### Task directions
Work out how many lines of this material hold the word "description". Write only that number.

### Information provided

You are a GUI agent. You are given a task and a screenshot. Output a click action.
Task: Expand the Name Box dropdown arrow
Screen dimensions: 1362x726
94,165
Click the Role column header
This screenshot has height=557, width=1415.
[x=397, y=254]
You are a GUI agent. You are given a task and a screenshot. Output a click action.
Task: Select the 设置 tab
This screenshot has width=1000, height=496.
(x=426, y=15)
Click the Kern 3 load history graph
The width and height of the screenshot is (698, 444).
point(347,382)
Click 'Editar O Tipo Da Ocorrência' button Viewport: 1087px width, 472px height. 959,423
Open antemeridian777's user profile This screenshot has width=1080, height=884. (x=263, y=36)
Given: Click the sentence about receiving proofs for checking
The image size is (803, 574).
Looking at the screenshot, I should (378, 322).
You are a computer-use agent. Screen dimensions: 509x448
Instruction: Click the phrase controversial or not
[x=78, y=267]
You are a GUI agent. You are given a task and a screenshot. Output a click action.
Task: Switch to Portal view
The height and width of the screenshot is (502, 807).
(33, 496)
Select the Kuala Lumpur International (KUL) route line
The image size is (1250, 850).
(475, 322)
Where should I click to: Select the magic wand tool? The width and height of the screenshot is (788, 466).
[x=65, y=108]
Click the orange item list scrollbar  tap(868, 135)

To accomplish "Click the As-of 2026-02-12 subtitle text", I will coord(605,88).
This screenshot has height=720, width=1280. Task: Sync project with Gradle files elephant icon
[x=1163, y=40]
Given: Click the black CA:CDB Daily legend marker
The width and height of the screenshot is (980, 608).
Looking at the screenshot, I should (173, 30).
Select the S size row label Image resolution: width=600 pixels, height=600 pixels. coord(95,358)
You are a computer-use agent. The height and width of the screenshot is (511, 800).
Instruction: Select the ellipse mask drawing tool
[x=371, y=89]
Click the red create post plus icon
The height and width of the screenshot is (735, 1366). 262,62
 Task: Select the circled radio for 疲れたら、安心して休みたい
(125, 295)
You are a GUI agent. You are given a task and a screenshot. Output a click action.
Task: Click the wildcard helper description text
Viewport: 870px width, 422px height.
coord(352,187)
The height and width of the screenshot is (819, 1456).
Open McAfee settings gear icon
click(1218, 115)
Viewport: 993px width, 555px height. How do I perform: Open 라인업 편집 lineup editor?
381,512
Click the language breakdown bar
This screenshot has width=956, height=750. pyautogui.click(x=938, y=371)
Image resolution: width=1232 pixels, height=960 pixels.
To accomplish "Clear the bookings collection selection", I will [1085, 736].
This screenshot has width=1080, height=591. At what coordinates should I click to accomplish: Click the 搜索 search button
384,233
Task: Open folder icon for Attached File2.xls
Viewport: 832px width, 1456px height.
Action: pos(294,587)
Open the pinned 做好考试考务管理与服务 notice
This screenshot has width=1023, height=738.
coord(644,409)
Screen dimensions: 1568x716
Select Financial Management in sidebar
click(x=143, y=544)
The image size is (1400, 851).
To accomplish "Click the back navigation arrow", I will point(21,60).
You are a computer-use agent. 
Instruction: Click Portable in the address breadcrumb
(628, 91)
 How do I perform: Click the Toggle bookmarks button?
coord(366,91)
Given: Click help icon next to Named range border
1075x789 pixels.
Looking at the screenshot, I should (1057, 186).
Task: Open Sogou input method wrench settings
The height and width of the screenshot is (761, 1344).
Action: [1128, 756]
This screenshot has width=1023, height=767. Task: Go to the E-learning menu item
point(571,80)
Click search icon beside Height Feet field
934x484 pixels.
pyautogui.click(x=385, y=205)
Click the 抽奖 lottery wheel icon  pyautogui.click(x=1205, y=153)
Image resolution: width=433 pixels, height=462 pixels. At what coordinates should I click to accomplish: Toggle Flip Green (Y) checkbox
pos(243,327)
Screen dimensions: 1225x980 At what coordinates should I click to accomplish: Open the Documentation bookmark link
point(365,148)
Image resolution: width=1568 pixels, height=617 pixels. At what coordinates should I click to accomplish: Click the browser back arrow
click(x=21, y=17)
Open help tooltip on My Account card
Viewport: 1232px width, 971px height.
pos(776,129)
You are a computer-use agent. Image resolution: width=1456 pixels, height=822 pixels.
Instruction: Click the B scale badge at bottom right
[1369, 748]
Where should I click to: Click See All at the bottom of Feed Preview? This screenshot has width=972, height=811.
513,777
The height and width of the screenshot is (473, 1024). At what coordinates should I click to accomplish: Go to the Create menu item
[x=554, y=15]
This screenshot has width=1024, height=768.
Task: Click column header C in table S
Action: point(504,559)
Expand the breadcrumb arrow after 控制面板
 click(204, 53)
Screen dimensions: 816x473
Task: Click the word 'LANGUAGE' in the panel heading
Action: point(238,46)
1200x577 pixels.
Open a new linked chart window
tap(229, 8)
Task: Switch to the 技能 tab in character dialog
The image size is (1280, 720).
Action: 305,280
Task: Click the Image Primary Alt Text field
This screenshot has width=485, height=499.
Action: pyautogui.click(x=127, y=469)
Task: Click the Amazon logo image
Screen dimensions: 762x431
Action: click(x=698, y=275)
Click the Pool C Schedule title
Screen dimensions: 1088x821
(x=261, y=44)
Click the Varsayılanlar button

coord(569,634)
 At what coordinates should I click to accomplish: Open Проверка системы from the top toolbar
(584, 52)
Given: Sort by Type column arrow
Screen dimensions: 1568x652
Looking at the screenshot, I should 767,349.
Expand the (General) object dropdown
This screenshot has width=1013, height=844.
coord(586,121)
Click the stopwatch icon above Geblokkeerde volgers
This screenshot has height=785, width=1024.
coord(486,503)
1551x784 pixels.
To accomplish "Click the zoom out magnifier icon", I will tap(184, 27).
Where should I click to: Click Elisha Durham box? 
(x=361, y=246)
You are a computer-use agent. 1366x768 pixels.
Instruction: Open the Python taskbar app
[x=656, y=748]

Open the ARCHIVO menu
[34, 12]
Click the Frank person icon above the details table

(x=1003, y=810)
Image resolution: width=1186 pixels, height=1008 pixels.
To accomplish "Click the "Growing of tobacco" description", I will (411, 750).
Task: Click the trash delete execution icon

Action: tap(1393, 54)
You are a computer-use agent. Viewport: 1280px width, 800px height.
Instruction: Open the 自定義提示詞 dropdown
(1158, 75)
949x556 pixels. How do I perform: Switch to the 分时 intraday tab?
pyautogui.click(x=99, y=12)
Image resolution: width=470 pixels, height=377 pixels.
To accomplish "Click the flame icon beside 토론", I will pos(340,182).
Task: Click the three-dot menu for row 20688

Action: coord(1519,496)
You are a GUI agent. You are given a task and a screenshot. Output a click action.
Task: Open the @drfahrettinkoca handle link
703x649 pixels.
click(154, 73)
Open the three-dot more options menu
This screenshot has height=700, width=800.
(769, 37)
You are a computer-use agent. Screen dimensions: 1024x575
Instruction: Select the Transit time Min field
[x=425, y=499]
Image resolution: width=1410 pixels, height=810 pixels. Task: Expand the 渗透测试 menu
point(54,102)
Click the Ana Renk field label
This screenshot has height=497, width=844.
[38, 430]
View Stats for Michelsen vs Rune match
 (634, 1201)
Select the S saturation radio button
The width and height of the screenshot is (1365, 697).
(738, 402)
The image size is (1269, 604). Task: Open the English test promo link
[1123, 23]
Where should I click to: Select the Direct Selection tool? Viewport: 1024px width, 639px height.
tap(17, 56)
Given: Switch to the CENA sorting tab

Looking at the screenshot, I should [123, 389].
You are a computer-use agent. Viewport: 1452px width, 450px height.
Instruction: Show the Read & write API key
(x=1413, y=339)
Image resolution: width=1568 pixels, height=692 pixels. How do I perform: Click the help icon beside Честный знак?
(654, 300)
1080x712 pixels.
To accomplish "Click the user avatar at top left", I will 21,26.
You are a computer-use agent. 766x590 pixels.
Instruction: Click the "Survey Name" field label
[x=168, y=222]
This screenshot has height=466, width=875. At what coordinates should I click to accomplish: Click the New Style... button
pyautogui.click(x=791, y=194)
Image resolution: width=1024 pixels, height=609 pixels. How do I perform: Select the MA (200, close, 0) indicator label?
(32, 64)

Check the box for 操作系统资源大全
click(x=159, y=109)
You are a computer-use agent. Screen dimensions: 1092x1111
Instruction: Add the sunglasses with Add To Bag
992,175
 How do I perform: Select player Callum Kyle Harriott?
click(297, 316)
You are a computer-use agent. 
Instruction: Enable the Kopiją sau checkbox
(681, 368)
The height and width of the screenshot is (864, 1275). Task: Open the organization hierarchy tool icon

### Answer to the problem
2